I see no problem with them...it's just a tactic for getting usage statistics about your site. And what's wrong with that

You missed the point. Thats fine, there is nothing wrong with that, but that is not the issue here. Web bugs are not attempt to gather statistics at a specific site, web bugs are attempts to track surfing across multiple unrelated sites. For example, say I visit a gay porn site, which have some doubleclick ads with hidden bugs in. Then off I go to Amazon.com to order a book about fly fishing, and unbeknownst to me, once again doubleclick has web bugs on Amazons site. So now a company (doubleclick) has a database linking the same user to those two completely unrelated activities. Now all doubleclick needs to do is establish some sort of affiliation with Amazon, and whammo, doubleclick suddenly knows my name, and has a database indicating that I have bought books on fly-fishing, like gay porn, browse slashdot, am anti-Microsoft, enjoy reading The Onion every Wednesday, whatever, they have a huge database on me. All without my consent or knowledge (which happens to be illegal in my country, but it would seem not in the US.) Sure you can say "don't use cookies" or "delete your cookies regulary", but what the fuck, thats not a solution, thats purely symptomatic treatment of the REAL problem, which is that these companies should be strictly prohibitied from doing this sort of thing in the first place. Either way, more than 80% of people are not even going to know how to delete their cookies or will just be too ignorant of the problem to care. Americans seem to love treating the symptoms of a problem but ignoring the actual problem itself.
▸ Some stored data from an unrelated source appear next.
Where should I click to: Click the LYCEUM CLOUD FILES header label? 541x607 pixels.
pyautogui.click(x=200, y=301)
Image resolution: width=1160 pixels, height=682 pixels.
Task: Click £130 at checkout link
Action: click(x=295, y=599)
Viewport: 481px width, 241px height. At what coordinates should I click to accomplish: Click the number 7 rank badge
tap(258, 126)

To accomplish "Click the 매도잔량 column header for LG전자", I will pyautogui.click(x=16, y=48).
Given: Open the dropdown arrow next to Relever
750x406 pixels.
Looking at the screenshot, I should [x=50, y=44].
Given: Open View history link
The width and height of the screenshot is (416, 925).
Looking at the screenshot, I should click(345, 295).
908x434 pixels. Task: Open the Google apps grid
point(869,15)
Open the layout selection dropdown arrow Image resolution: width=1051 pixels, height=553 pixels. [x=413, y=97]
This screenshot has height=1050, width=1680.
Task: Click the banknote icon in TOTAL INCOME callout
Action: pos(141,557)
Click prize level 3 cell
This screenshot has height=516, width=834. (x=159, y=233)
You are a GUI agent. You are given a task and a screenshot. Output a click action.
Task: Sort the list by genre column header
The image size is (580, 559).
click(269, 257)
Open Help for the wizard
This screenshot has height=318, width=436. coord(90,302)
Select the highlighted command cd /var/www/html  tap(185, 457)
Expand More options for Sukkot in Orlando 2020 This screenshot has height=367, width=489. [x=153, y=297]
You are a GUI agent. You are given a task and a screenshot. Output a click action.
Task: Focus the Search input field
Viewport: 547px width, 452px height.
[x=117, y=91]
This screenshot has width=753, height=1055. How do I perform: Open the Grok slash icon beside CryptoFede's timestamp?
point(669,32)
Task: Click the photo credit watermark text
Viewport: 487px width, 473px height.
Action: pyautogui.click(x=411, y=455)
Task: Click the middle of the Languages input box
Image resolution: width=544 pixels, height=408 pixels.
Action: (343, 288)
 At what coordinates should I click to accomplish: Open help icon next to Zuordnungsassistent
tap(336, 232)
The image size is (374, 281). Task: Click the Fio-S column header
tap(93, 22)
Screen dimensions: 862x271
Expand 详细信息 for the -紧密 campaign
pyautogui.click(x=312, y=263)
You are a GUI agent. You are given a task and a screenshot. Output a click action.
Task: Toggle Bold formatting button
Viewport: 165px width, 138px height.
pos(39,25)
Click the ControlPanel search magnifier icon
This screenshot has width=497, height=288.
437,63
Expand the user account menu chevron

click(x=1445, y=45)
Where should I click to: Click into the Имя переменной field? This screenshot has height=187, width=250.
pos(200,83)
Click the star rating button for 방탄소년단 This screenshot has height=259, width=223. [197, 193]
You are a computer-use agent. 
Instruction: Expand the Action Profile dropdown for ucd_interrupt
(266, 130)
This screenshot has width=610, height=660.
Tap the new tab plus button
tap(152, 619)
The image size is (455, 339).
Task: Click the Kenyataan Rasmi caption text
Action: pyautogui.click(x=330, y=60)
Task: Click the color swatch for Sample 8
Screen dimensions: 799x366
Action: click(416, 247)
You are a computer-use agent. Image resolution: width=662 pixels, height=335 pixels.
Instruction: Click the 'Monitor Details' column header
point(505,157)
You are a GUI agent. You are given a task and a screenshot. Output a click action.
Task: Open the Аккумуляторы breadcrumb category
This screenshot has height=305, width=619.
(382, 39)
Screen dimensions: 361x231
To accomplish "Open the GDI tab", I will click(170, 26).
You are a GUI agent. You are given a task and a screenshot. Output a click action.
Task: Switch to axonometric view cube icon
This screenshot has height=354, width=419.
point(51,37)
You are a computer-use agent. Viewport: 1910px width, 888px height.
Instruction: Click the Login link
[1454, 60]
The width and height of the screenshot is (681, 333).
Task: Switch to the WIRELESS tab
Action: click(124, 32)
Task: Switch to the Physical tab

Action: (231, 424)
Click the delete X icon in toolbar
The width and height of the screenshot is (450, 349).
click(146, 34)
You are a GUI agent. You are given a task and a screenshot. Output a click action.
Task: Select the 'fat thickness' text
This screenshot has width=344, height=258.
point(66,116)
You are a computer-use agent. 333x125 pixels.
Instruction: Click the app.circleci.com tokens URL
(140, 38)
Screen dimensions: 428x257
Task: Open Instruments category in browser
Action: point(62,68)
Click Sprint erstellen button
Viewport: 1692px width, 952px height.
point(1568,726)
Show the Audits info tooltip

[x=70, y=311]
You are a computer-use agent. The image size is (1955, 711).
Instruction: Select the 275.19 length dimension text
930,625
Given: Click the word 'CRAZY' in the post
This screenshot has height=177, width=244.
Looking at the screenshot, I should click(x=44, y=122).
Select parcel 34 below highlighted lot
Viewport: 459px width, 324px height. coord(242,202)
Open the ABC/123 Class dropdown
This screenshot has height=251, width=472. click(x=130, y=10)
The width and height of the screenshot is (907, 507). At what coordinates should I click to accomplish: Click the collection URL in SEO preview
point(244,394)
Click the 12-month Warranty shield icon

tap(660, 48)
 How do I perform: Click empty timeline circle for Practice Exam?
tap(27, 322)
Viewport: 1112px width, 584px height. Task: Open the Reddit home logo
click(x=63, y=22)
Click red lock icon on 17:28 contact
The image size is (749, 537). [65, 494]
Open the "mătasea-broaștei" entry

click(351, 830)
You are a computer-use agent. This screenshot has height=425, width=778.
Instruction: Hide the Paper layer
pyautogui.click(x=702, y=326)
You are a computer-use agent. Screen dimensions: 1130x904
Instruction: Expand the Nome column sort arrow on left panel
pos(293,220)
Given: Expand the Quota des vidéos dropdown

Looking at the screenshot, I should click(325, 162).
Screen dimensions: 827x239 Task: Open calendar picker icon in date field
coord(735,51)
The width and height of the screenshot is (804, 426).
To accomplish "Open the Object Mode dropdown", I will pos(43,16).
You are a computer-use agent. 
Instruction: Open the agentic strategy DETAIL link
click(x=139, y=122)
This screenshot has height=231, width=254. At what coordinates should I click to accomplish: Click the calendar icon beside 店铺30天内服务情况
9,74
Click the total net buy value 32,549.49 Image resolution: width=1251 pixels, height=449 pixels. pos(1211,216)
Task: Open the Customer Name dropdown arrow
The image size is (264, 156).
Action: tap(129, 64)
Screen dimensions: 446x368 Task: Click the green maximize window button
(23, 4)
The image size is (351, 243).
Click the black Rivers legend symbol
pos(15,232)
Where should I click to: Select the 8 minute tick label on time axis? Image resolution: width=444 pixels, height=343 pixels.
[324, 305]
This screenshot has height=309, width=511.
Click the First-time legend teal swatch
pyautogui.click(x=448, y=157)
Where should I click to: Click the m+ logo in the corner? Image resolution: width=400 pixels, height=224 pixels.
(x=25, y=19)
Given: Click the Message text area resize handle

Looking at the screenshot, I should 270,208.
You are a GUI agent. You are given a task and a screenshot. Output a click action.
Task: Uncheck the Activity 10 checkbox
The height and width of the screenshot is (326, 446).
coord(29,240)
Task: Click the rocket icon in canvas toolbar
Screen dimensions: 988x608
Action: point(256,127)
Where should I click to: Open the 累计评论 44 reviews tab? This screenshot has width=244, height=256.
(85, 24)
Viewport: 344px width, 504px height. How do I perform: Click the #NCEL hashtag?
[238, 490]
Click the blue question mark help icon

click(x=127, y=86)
And you may not think doubleclick would be able to collect much info - but trust me on this - double is EVERYWHERE. It is virtually impossible to do casual web browsing for more than a few hours without getting doubleclick cookies. Try it. Delete all your cookies, browse for a while (casual browsing, e.g. some slashdot, maybe some cnn or other news sites, maybe some gaming sites etc), and see what cookies you have. Chances are extremely good you have doubleclick.net, bfast.com, hitbox.com, flycast.com, avenuea.com and a few of the other very common ones.

We're not talking about web statistics or cookies here. Get the facts straight.

iCab

Yet another reason iCab [icab.de] is my favorite browser.

It has the most sophisticated filtering system I've seen. You can filter cookies using many criteria, including (my favorite) blocking cookies that come from a different domain from the main page. AND you can filter IMAGES by size, w/ options to exclude sizes including 1x1px (this blocks most web bugs) as well as most common advertisement sizes, like the ubiquitous banner. What you get instead is a blank banner-(or whatever-)sized space with an icon of a coffee filter in the corner. Hee!

And speaking as a web designer, the feature doesn't compromise the legitimate use of spacer GIFs.* Page design is preserved, and who cares if the 1-px. GIF is actually loaded or not.

*Yes, I know that with CSS we shouldn't need spacer GIFs. I will rejoice when browser support for CSS is consistent enough for us to rely on them. Meanwhile, though, clients still tend to expect web pages to be as as precisely designed as print, and sometimes you gotta cheat. But that's another discussion.

hey guy, it's okay!

that little /. bug is intended to merely collect your anatomical information and take a little something we like to call a "DNA fingerprint". makes it easier for everyone to know what kind of As-Seen-On-TV products you might wanna buy. _______________________________________________

Must be the early morning lack of coffee

But I was hit with a strong sense of irony when I saw "Microsoft" and "Web Bug" and thought that someone had developed a plug-in that would tell you if the page you were viewing was written in bad html.